> _Work order_:
Identify all lines below that hold "Select" and collect them.

***** Records for this task

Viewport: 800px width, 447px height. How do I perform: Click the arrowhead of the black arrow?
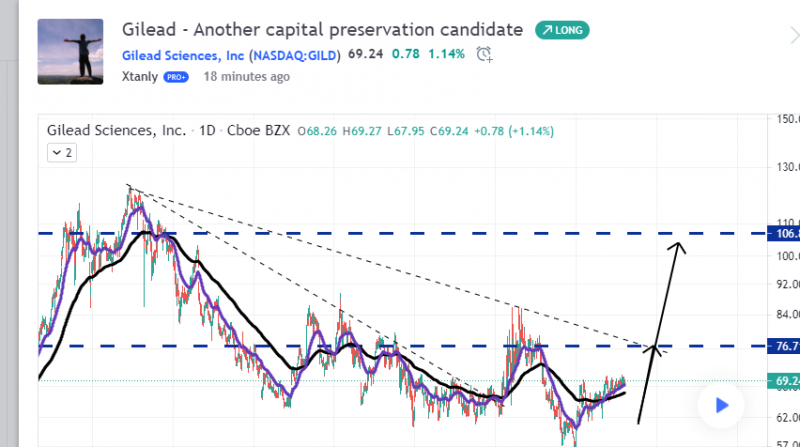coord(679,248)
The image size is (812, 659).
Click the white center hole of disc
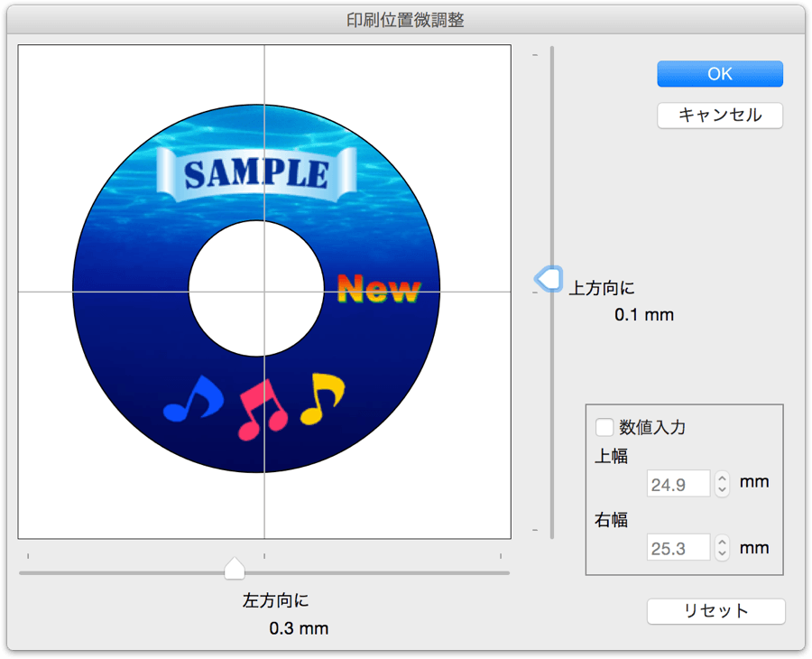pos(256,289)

**********
***** Records for this task

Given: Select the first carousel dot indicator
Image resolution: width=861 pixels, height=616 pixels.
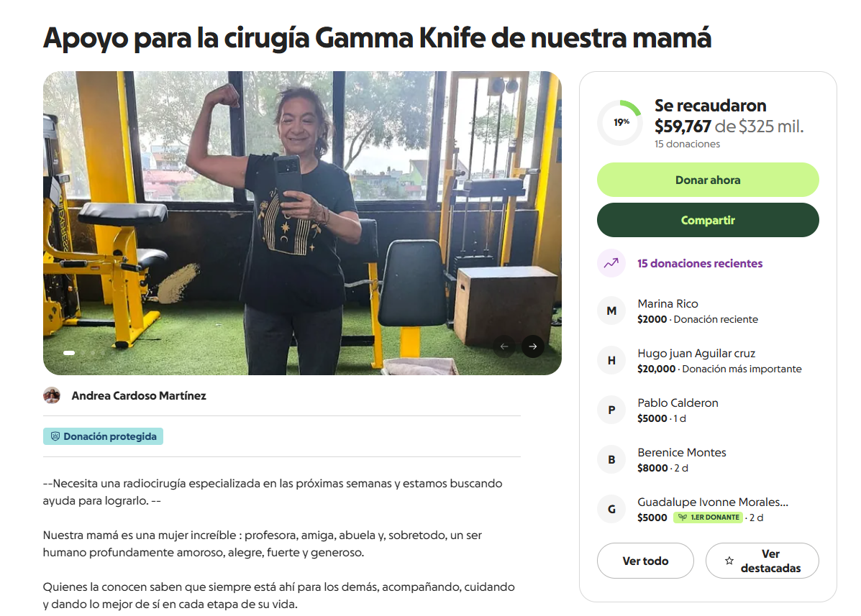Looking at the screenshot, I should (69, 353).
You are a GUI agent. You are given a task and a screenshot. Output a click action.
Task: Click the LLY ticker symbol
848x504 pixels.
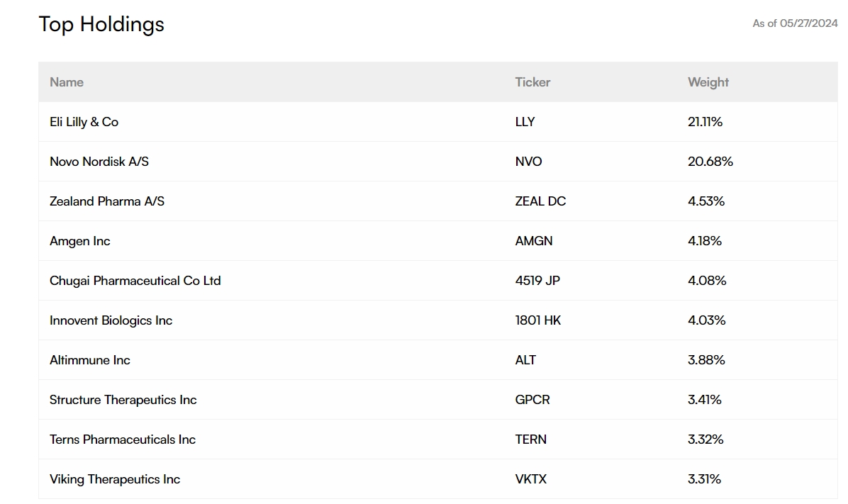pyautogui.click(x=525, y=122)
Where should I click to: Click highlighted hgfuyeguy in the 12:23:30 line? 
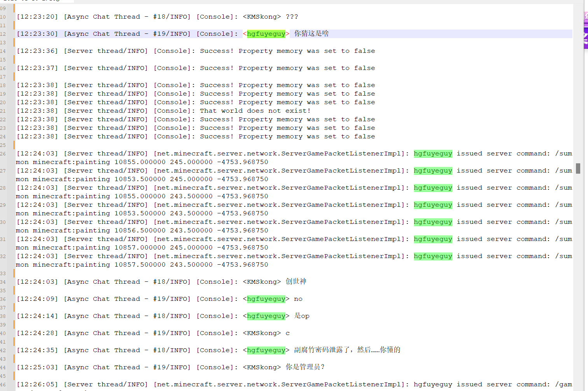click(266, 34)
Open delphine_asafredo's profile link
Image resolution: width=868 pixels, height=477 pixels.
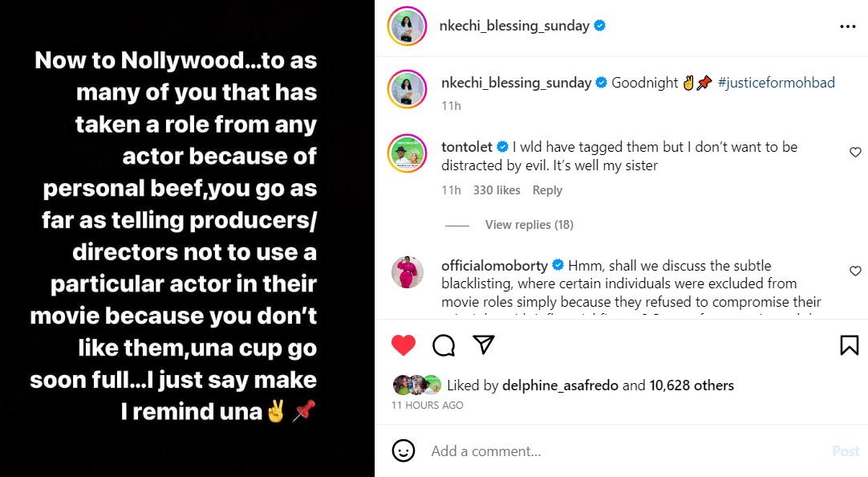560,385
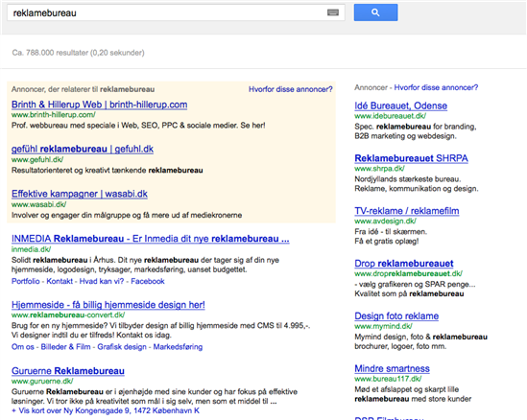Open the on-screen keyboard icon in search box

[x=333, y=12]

**********
***** Records for this task

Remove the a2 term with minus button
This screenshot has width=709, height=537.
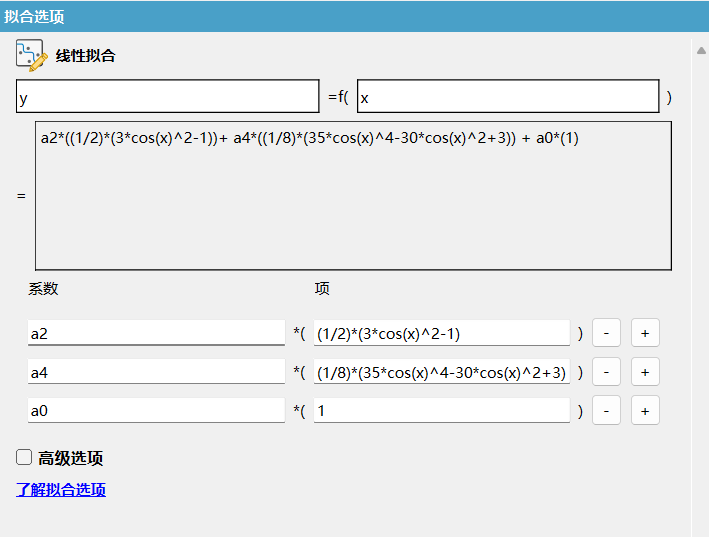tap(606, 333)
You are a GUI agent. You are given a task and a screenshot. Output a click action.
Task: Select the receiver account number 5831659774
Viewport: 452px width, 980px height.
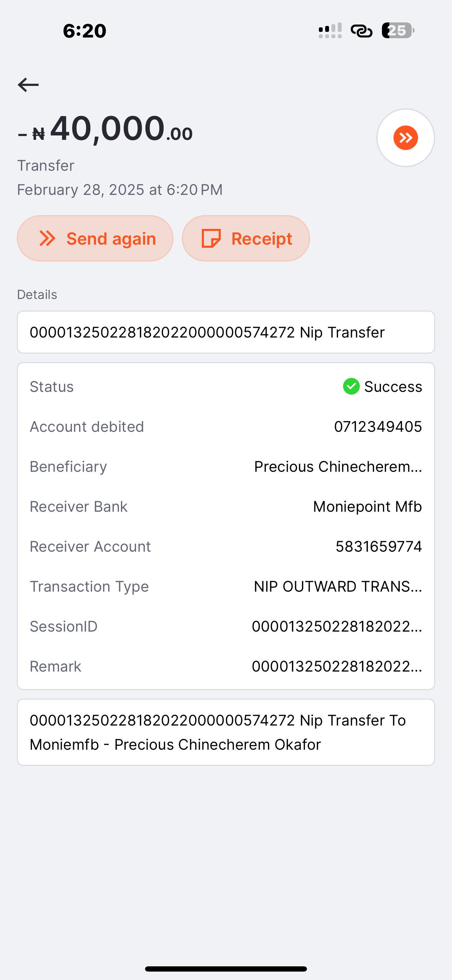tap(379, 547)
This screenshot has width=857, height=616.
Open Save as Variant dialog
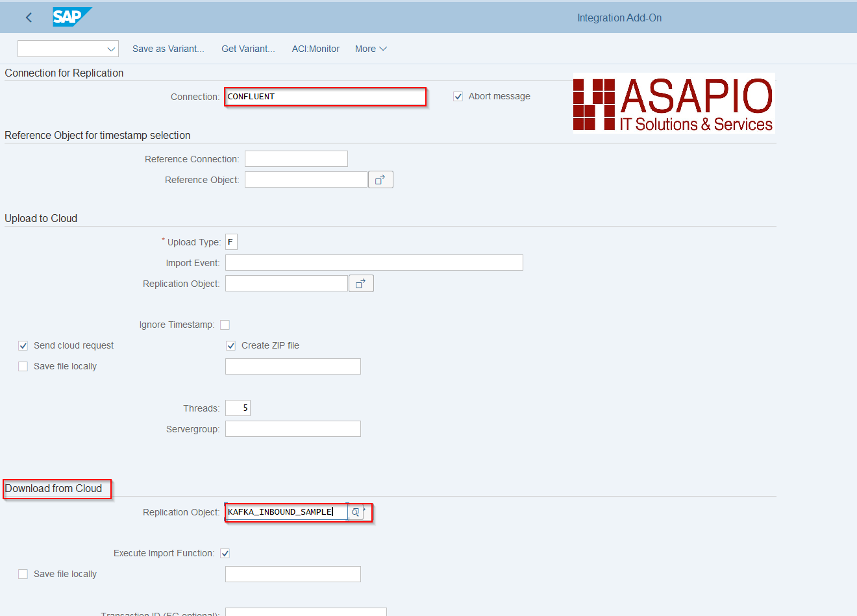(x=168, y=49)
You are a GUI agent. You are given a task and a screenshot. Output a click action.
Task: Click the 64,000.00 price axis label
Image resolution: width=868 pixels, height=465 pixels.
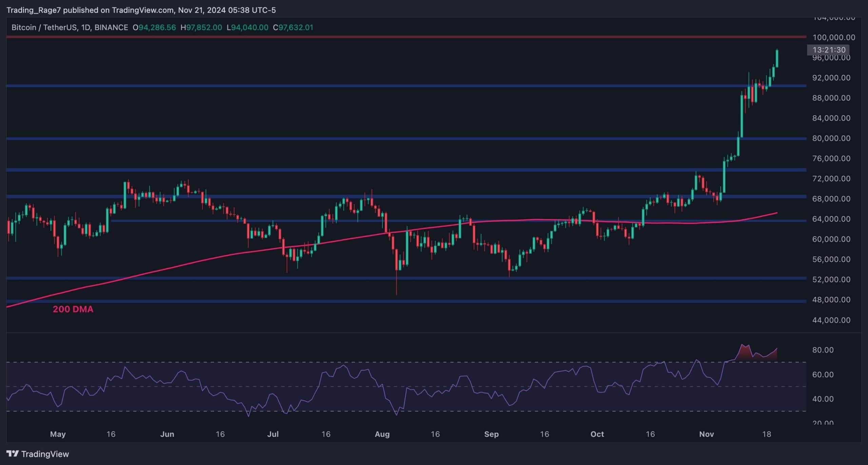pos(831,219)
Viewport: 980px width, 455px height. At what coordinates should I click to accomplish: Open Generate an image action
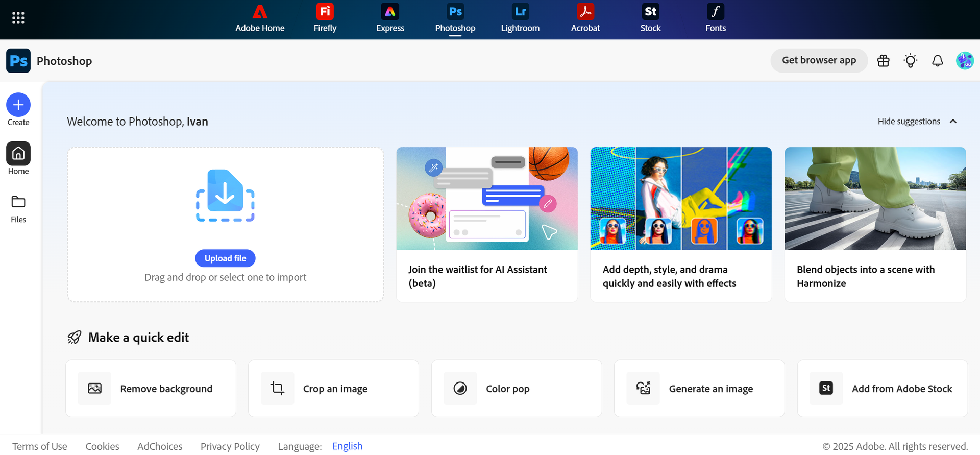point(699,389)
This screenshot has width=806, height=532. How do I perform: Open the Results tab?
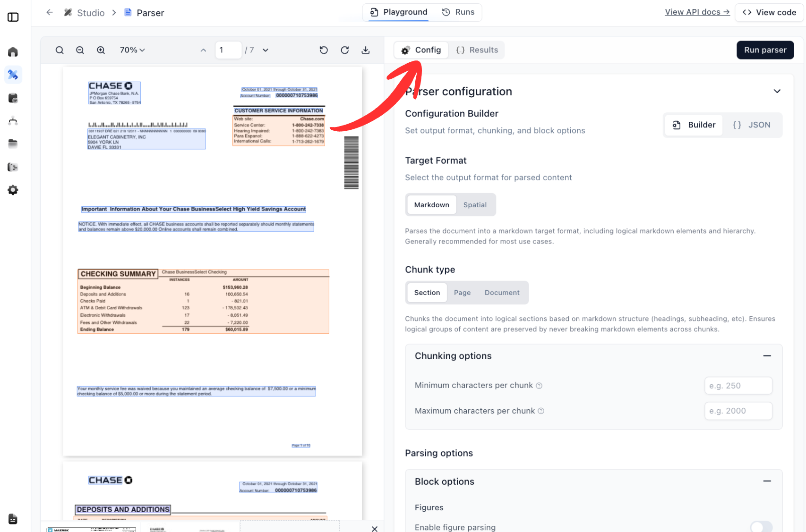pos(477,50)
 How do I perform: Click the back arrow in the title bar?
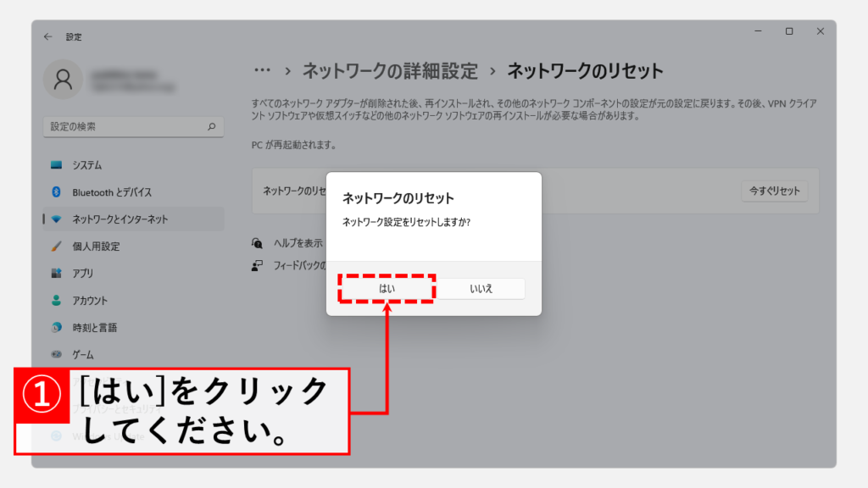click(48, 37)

**********

> _Response_:
Given: Select the first carousel dot indicator
Task: Select the receiver account number 5831659774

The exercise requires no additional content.